Physics World Model — Modality Catalog

6 imaging modalities with descriptions, experimental setups, and reconstruction guidance.

All Compressive

Coded Aperture Compressive Temporal Imaging (CACTI)

CACTI captures multiple video frames in a single camera exposure by modulating the scene with a shifting binary mask during the integration period. Each temporal frame sees a different mask pattern, and the detector integrates all modulated frames into a single 2D measurement. The forward model is y = sum_t M_t * x_t + n where M_t is the mask at time t. Typical compression ratios are 8-48 frames per snapshot. Reconstruction exploits temporal correlation via GAP-TV, PnP-FFDNet, or deep unfolding networks (STFormer, EfficientSCI).

Physics: temporal coding

Solver: gap_tv

Noise: gaussian

#compressive #video #temporal #snapshot #high_speed

View details →

Coded Aperture Compressive Temporal Imaging (CACTI)

Description

Principle

Coded Aperture Compressive Temporal Imaging (CACTI) compresses multiple high-speed video frames into a single sensor exposure by modulating the scene with a dynamic coded aperture (shifting mask) during the integration time. The sensor accumulates a coded sum of B consecutive frames, and computational algorithms recover all B frames from the single compressed measurement using video sparsity priors.

How to Build the System

Build a relay optical system with a physical translating mask or use a DMD as the coded aperture at an intermediate image plane. The mask shifts by one pixel per sub-frame interval during the camera integration time, effectively encoding B temporal frames. Use a standard camera at normal frame rate (e.g., 30 fps) to capture the compressed measurement. Calibrate the mask pattern and its motion precisely.

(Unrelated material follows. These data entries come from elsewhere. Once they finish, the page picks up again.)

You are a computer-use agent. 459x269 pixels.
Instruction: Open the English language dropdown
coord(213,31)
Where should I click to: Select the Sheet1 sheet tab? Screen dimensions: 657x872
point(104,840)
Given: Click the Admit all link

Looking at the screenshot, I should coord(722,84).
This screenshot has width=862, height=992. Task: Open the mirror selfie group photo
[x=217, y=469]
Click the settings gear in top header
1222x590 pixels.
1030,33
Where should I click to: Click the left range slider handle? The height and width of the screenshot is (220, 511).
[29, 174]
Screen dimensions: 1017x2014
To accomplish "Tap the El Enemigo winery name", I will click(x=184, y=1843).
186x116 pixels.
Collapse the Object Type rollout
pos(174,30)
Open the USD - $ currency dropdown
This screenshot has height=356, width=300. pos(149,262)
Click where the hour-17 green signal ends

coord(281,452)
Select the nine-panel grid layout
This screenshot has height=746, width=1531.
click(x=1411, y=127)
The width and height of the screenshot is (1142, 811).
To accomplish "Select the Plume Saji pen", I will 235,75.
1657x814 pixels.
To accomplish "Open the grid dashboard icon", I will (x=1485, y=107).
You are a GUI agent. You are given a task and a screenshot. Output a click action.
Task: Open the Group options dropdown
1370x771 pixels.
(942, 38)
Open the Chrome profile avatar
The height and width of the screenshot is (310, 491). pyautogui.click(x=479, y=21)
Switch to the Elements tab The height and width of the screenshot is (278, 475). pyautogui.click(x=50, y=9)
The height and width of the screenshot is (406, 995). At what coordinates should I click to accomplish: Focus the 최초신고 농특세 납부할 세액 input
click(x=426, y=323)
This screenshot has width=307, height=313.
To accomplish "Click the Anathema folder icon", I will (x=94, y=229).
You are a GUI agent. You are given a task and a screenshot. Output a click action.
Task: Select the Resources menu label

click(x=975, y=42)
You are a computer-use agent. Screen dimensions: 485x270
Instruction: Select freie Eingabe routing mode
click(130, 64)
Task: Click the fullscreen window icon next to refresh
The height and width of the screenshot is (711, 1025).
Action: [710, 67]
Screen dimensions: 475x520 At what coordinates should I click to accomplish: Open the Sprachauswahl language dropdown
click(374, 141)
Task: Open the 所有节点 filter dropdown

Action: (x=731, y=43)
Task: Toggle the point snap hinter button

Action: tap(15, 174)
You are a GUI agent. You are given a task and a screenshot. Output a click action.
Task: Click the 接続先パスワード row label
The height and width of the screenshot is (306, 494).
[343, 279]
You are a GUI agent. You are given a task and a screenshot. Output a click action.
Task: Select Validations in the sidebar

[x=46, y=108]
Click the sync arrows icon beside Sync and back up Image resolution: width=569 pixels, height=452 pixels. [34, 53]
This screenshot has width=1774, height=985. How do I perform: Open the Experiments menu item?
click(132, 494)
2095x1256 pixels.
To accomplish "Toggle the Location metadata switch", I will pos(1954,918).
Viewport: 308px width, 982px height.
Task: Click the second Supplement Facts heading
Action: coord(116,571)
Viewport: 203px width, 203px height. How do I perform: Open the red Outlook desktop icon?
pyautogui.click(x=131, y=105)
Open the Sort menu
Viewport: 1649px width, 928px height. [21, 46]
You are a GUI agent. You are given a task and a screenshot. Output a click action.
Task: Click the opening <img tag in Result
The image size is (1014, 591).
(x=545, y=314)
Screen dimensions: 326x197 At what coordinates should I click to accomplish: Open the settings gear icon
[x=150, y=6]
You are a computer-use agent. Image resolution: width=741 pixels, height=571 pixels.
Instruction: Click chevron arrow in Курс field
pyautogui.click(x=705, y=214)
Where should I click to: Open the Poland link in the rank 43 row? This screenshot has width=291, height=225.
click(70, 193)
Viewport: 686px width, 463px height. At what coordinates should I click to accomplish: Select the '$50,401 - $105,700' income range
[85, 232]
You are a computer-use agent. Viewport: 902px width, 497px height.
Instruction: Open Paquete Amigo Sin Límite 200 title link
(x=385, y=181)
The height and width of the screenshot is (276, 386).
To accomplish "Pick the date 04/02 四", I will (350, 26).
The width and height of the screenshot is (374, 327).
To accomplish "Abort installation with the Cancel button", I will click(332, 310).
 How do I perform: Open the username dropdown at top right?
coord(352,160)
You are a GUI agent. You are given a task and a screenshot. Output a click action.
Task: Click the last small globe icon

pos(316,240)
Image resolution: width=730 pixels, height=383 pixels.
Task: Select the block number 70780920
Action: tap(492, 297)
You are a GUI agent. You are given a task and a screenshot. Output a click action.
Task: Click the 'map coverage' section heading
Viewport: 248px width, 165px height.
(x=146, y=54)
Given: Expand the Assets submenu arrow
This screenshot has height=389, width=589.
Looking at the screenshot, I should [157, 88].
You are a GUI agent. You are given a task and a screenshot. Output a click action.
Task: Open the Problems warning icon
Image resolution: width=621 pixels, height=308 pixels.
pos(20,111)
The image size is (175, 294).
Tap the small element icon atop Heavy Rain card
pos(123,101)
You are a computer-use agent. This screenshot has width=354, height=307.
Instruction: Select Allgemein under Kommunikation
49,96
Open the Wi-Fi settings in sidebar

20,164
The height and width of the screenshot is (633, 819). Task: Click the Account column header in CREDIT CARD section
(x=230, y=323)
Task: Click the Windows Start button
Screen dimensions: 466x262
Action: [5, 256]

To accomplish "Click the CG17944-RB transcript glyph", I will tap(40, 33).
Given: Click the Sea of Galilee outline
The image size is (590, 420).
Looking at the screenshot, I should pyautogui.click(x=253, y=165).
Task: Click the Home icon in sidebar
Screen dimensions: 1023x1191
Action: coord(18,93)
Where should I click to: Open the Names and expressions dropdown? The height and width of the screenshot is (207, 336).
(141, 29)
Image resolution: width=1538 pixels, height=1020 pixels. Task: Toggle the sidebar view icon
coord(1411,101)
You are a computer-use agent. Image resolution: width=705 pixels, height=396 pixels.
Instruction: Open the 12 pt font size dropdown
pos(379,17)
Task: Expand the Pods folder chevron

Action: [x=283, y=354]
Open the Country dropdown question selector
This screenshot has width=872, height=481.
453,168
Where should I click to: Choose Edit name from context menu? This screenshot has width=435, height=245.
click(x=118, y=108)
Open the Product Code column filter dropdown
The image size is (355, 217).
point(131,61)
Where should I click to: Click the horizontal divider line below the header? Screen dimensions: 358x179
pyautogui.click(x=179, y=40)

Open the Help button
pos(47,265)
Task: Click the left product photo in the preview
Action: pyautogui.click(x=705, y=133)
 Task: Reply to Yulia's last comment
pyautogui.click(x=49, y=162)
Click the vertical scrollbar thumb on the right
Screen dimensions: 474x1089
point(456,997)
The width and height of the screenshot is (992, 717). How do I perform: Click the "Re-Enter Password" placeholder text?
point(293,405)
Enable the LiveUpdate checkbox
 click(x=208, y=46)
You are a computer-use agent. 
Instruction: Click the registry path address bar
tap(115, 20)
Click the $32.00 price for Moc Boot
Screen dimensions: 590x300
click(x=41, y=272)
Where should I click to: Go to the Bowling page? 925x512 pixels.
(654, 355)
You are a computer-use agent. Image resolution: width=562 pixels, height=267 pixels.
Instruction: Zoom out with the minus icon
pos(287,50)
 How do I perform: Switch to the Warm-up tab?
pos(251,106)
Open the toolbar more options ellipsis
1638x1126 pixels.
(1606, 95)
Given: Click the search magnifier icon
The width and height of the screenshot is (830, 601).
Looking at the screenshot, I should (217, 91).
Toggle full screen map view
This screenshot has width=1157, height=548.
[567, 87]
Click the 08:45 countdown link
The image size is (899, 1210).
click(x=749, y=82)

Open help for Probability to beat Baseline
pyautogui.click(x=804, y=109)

Common Reconstruction Algorithms

GAP-TV (Generalized Alternating Projection with Total Variation)
DeSCI (Decompress Snapshot Compressive Imaging, GMM prior)
PnP-FFDNet (Plug-and-Play with FFDNet denoiser)
Deep unfolding: BIRNAT, RevSCI, EfficientSCI
E2E-trained networks: STFormer, CST (transformer-based)

Common Mistakes

Mask calibration error causing temporal frame misalignment in reconstruction
Compression ratio too high (too many sub-frames per snapshot) for the scene motion
Motion blur within individual sub-frame intervals when scene moves fast
Non-uniform mask illumination creating brightness gradients in recovered frames
Choosing masks with poor conditioning (high mutual coherence between rows)

How to Avoid Mistakes

Calibrate mask position precisely using a static known pattern before experiments
Limit compression ratio (B ≤ 8-10 for complex natural scenes; B ≤ 24-48 for simpler scenes)
Ensure sub-frame exposure is short enough that intra-frame motion is negligible
Flatfield-correct the mask modulation using a uniform target calibration
Simulate reconstruction quality with candidate mask patterns before hardware fabrication

Forward-Model Mismatch Cases

The widefield fallback processes a single 2D (64,64) frame, but CACTI compresses B temporal frames into a single 2D coded snapshot using a shifting binary mask — the temporal dimension (64,64,B) is entirely lost
Without the time-varying coded exposure pattern, individual video frames cannot be separated from the compressed measurement — temporal super-resolution from the fallback is impossible

How to Correct the Mismatch

Use the CACTI operator that applies frame-wise binary masks and sums the coded frames: y = sum_b(M_b * x_b), compressing B frames into one measurement
Reconstruct the video sequence using PnP-SCI (plug-and-play with FastDVDnet), ELP-Unfolding, or GAP-TV that model the temporal compression and recover B frames from the single snapshot

Experimental Setup — Signal Chain

Experimental setup diagram for Coded Aperture Compressive Temporal Imaging (CACTI)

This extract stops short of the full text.